Because shocked and disapproving parents can inflict great emotional pain on their offspring, therapists are urged to encourage their gay clients to rely on their partners during the coming-out period. The clinician advised Cindy to lean on her partner and friends for support while her parents struggled with the news that she was a lesbian. At the therapist's suggestion, both Joe and Rolando occasionally brought their partners to sessions in order to discuss how the men could support each other as they coped with Joe's and Rolando's parents' reactions. Parental disapproval has been found to be a potentially galvanizing force for gay relationships (LaSala, 2000; Murphy, 1989). Joe believed that the family crisis improved his relationship with his partner. Rolando also saw growth in his relationship with his partner as he reconnected with his father. Perhaps this occurred because Joe and Rolando relied on their partners for emotional support as they worked to resolve issues with their parents. It is also likely that Joe's coming out and Rolando's reconciliation with his father resulted in higher levels of differentiation for both men, which then led to increased intimacy with their partners.

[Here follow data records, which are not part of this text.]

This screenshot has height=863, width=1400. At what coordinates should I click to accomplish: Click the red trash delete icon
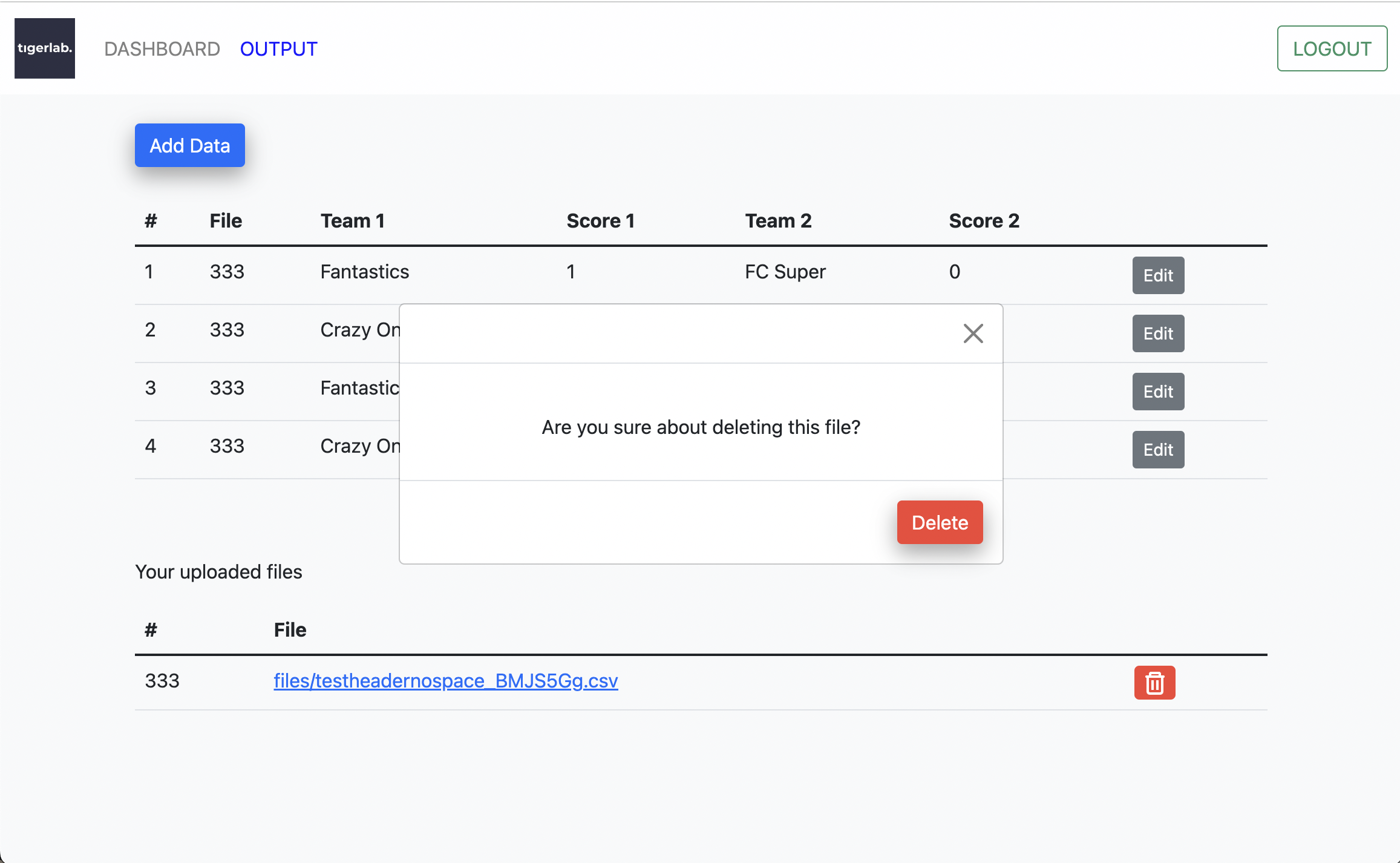(1154, 683)
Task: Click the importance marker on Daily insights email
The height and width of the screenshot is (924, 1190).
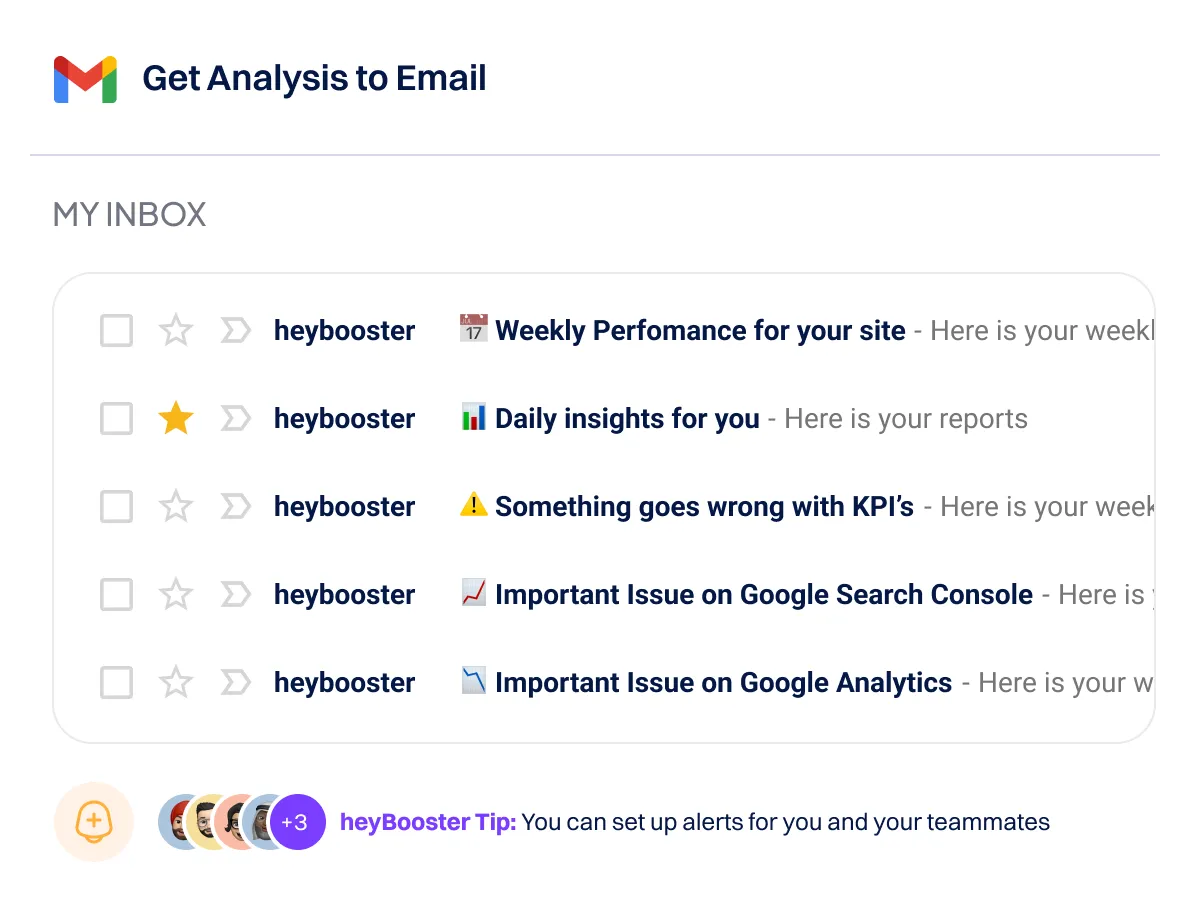Action: [236, 418]

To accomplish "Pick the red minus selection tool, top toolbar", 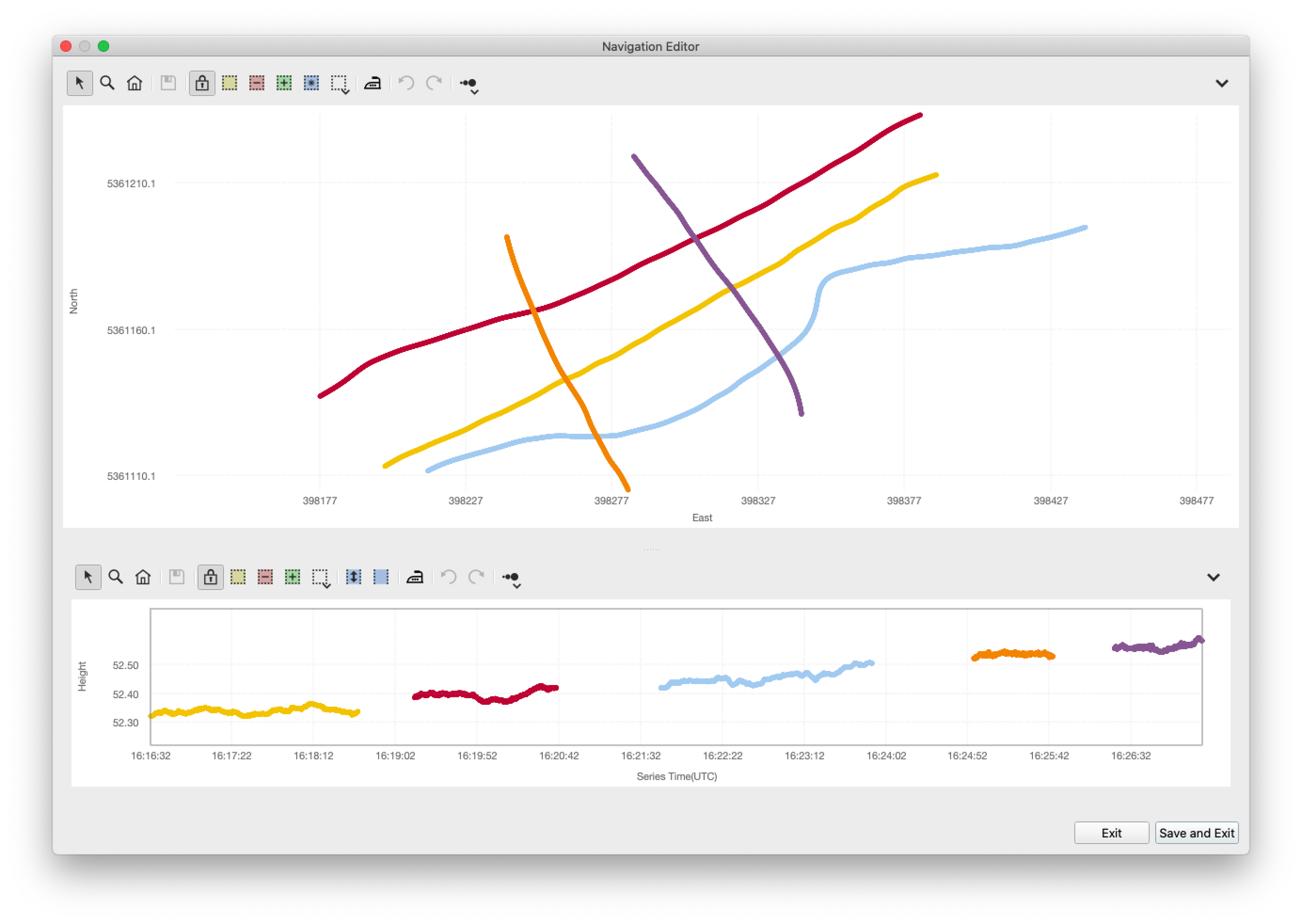I will (x=256, y=83).
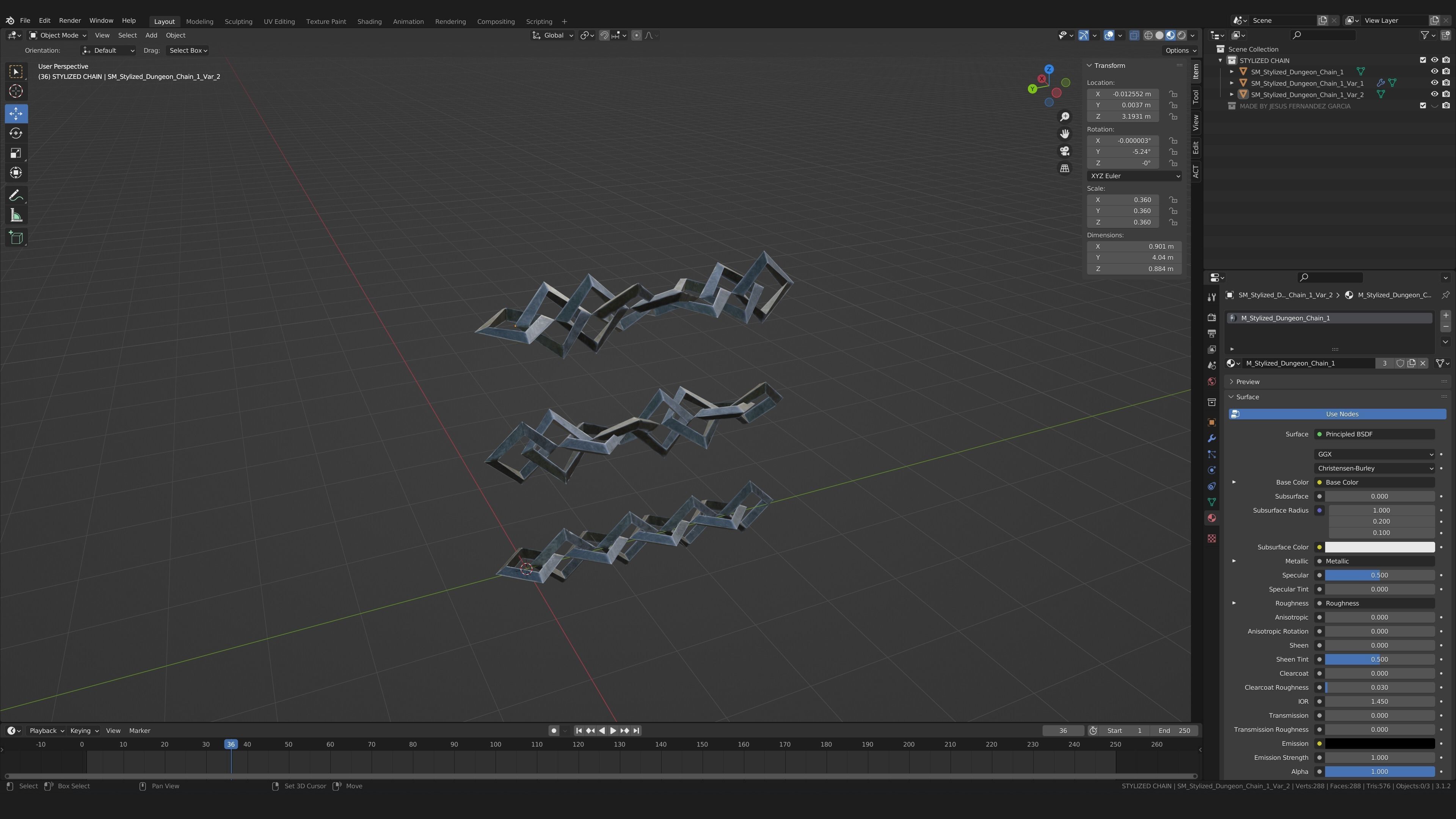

The interventions described in this article may be applied to other kinds of family crises. For example, intercultural or interracial couples are likely to be confronted with hostility from their families of origin. The announcement that a son or daughter is involved in a relationship or is going to marry a someone from a different race, class, or religion may precipitate a family crisis similar to that
which follows the coming out of a son or daughter. Helping family members to calm down by meeting with them separately, empathically listening to their concerns, and encouraging brief, nonreactive contacts may be useful in guiding a variety of families through many kinds of difficult periods.